Beckley’s music video as a whole shows her by herself majority of the time and in some shots features a handsome young man besides her. This choice is very significant because normally, even in American hip hop, women are placed in music videos to make the men look good. However, Beckley changes things by reversing the role and having the man stand there and just “look handsome,” while she does the rapping. Beckley’s lyricism highlights the problem in the lack of representation of women in the music industry. She often refers to the men in music as her “sons,” while rapping that she is applying pressure to the game. This “pressure” is the women uprising in music and how she is one of the few helping to change the game by applying pressure on the industries to bring out more female rappers. Additionally, she exclaims, “Not afraid to talk or go back and forth with a man.” These lyrics caught my attention because it speaks on the societal norm of submissiveness that men expect from women. While growing up in Sierra Leone, I often saw this. The man was always the talker in the household. Women were either the more quiet one in the conversation, especially in politics, or would go and talk with other women. It was not common for me to see a woman confidently go back and forth with a man in public. Beckley urges this idea of boldness and confidence while speaking about her will to argue or speak freely in front of men.

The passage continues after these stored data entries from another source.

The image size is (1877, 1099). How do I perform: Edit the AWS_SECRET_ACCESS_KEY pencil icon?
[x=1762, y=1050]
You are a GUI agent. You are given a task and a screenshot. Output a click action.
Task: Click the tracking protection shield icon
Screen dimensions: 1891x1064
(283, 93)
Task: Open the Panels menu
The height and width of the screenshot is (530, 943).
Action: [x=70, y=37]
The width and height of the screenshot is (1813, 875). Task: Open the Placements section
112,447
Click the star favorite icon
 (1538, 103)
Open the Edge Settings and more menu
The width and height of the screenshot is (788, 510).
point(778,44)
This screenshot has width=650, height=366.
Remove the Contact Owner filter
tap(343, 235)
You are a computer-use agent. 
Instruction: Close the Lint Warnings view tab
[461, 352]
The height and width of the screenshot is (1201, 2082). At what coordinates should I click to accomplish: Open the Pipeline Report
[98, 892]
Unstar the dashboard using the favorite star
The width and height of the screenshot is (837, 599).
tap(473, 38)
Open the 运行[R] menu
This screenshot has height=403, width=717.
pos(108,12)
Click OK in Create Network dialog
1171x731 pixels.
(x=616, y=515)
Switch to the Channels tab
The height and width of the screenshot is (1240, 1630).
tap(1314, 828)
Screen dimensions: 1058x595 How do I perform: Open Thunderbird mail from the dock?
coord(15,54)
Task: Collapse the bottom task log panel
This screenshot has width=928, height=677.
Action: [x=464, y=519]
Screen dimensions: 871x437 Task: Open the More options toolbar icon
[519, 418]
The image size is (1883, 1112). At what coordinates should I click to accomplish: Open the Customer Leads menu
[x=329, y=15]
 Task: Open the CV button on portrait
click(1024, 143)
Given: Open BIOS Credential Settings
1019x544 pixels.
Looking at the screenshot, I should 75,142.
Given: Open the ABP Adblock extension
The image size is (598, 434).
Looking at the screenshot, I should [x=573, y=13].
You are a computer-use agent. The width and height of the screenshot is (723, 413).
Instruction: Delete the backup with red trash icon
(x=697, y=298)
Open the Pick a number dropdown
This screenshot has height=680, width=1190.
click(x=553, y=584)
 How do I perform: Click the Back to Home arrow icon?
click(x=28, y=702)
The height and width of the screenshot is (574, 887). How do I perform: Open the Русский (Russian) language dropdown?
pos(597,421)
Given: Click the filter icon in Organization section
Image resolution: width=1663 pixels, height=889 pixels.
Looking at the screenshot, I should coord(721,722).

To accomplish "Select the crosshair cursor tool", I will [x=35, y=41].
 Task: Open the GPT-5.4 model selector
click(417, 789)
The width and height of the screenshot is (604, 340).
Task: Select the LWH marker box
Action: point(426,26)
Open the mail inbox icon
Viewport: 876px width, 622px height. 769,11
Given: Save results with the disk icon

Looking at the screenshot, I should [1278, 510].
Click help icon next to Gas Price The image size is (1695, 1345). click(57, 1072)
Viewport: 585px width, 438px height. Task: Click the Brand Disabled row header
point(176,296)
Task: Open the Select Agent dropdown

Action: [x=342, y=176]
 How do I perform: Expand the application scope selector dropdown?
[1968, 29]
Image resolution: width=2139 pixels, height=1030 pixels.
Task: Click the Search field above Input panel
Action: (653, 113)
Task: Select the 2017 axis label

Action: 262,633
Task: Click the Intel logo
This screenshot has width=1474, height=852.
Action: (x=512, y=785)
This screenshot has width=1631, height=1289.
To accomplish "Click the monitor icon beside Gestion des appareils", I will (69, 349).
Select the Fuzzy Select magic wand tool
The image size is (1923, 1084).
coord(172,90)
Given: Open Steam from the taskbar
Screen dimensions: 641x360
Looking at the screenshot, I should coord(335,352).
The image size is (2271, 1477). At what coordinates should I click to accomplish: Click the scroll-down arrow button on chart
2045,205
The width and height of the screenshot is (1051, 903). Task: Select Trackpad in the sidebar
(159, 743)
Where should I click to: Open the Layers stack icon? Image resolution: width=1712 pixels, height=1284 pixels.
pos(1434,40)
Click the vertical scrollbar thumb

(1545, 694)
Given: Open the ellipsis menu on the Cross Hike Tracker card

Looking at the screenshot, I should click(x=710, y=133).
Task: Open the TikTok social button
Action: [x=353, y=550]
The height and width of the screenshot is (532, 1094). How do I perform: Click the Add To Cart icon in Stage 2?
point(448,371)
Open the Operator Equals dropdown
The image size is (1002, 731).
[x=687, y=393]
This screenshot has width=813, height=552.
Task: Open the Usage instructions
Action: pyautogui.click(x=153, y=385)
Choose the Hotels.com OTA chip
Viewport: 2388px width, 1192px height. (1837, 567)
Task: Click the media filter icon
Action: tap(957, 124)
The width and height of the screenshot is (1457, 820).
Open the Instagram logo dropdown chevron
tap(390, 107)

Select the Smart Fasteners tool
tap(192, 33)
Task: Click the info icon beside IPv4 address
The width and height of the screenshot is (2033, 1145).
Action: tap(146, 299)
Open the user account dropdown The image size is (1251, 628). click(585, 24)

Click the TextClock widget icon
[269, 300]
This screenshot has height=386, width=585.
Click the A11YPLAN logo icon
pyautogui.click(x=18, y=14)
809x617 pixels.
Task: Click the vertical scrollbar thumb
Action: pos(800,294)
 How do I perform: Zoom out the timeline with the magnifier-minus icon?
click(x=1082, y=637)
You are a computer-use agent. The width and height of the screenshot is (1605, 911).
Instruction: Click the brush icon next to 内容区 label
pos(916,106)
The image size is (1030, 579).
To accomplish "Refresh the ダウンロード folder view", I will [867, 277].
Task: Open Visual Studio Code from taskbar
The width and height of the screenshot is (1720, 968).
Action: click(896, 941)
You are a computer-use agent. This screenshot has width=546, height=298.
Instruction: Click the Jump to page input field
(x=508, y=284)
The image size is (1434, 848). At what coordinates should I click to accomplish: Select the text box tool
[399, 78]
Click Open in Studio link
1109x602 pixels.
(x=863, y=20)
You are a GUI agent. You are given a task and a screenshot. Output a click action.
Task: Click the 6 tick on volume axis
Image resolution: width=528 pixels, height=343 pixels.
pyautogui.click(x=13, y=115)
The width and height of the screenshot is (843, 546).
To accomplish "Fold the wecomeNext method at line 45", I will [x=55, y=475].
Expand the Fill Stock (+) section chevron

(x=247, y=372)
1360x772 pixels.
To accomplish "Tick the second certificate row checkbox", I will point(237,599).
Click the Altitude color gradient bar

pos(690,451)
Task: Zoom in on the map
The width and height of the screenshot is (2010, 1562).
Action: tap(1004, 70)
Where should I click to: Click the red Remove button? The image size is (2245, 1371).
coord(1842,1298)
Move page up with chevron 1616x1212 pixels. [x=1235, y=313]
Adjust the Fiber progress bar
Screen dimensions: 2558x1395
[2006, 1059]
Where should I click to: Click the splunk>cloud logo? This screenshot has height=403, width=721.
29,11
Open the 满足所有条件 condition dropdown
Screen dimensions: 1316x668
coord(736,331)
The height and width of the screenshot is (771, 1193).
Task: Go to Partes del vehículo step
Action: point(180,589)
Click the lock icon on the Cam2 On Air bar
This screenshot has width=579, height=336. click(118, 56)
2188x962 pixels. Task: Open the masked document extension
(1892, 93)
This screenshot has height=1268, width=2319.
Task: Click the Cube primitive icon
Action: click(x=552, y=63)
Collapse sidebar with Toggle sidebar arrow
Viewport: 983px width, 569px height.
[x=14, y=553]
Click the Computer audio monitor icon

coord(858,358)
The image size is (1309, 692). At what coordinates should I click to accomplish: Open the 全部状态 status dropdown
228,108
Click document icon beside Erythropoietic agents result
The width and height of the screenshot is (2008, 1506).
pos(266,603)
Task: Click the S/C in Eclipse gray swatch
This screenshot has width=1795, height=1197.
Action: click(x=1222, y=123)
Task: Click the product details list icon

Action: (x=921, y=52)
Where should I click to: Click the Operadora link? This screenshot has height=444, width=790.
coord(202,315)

She further challenges this notion of the glorification of men throughout the song by praising herself. She admits that God made her sassy and beautiful and she proudly exclaims her goal in “chasing the bag.” This is especially unique because in many African cultures, the man is the provider. Women are not often urged, compared to men, to “chase the bag.” This video shows an underlying problem with lack of women in the music industry, the common sexualization’s on women in music videos, the expected submissiveness of African women to men, and the lack of urgency for women to get jobs and be on the same playing field with men. In all, Natasha Beckley did a very good job in showcasing these problems and solutions in her music videos.